SOMBRAS SERENAS - A ópera como apogeu das artes: durante muito tempo ela foi considerada assim, pois reúne música, poesia, mais ainda a arte da cenografia e dos figurinos. Este último aspecto, forçosamente efêmero, partia, no entanto, de admiráveis projetos. O Instituto de Estudos Verdianos de Parma concebera, em 1994, uma notável mostra -acolhida pelo ilustre museu do teatro Alla Scalla de Milão- reunindo as concepções originais das óperas de Verdi. Houve a ótima idéia de reproduzir de modo impecável esses documentos para fazê-los viajar: chegaram a São Paulo e encontram-se no Banco Sudameris (av. Paulista, 1.000). De um recuado "Attila", de 1846, até as montagens contemporâneas de Frigerio ou Pier'Alli, as concepções para os espetáculos se sucedem num diálogo cerrado com as artes visuais de cada momento: romantismo exaltado, sofisticação Liberty, rigor art déco, despojamento "metafísico", abstrações luminosas, tudo surge em escolhas inteligentes. É uma pena que o catálogo italiano, verdadeiro instrumento de trabalho sobre a cultura teatral do século 19, não tenha vindo junto com a mostra.

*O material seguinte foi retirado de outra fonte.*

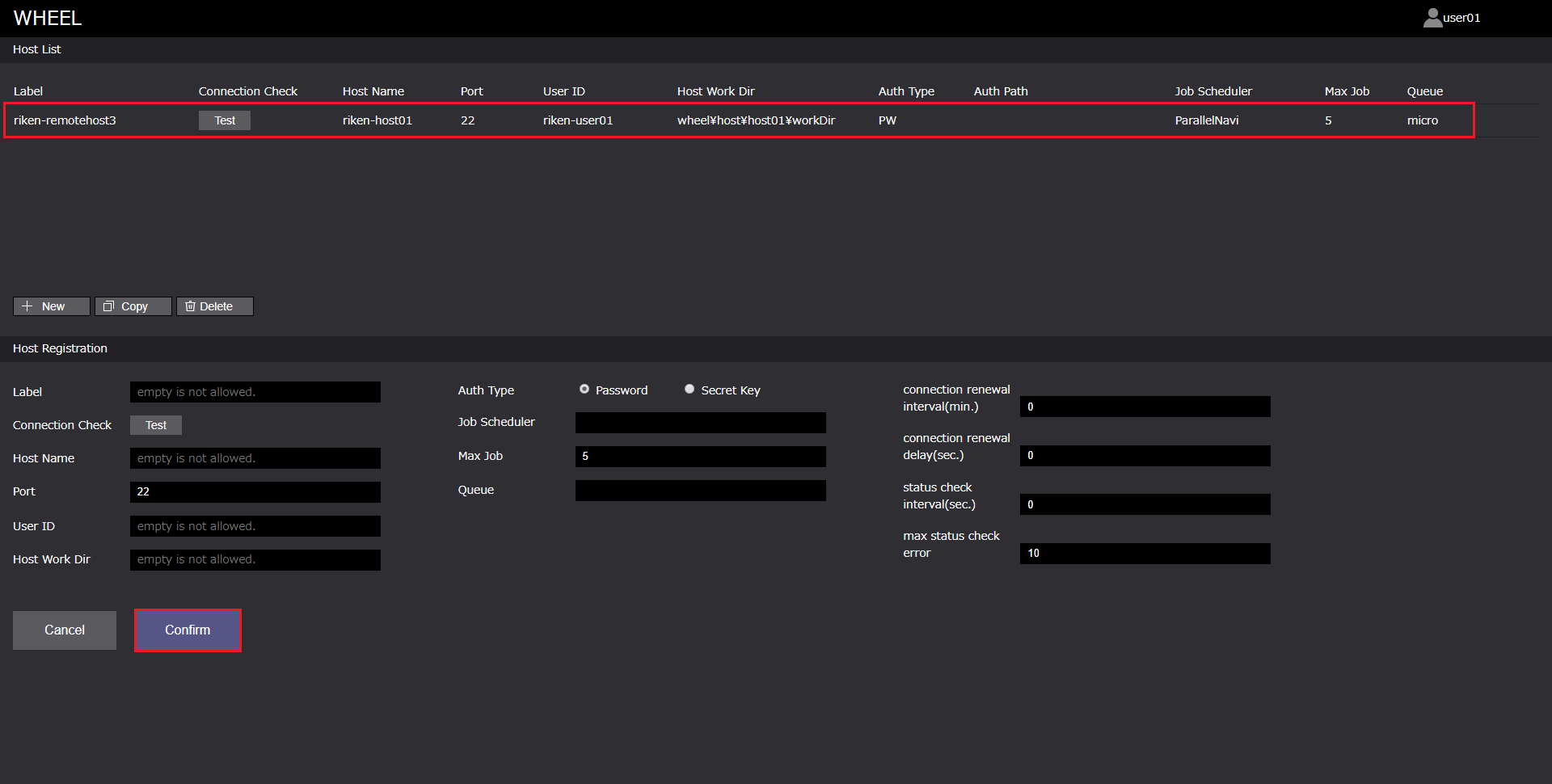Click the Delete host button
The image size is (1552, 784).
[215, 306]
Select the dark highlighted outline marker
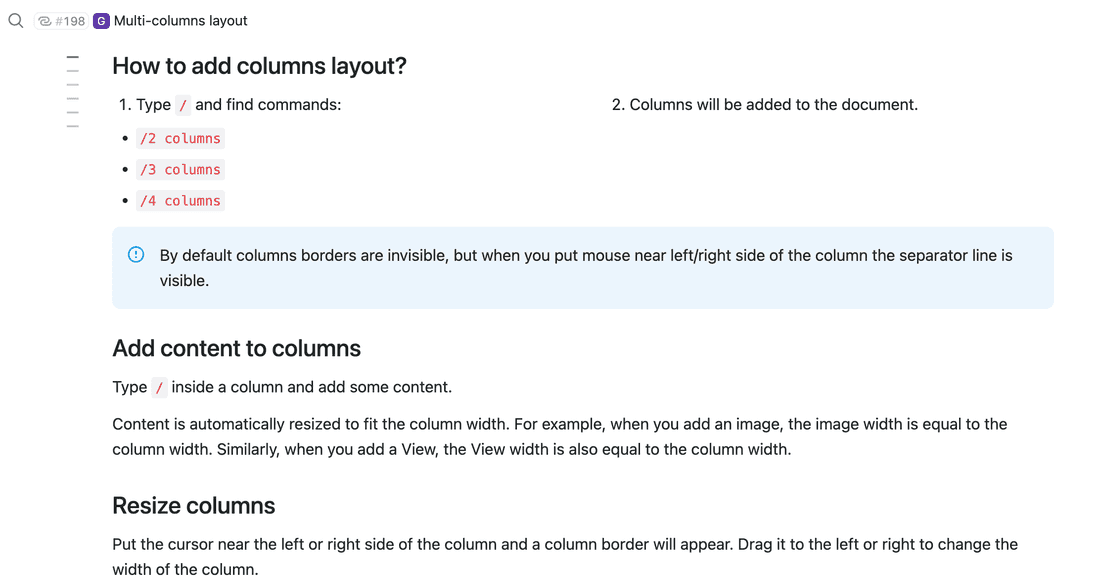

SUBTERRÂNEOS - Julian Schnabel fez um filme bastante aplicado e morno sobre a biografia de Basquiat. O "trash" perverso e sofisticado do pintor talvez encontre sintonia melhor com o perturbador "Seven", de David Fincher, que mergulha Brad Pitt num mundo da violência a mais terrível e mais viciosa, em imagens voluntariamente sujas e imperfeitas.

TUCURUVI - As marcas impressas elevam-se, buscando um equilíbrio. Elas possuem naturezas diversas: linhas paralelas e angulares, heras ou algas salientes, caminhos espessos como se imensos vermes tivessem roído a matéria, ou ainda formas curvas que se superpõem, evocando revoadas. O relevo parece decompor a luz, certas reentrâncias adquirem impalpáveis e tênues colorações. Na nova estação do metrô Jardim São Paulo (SP), Maria Bonomi tornou aéreo o cimento.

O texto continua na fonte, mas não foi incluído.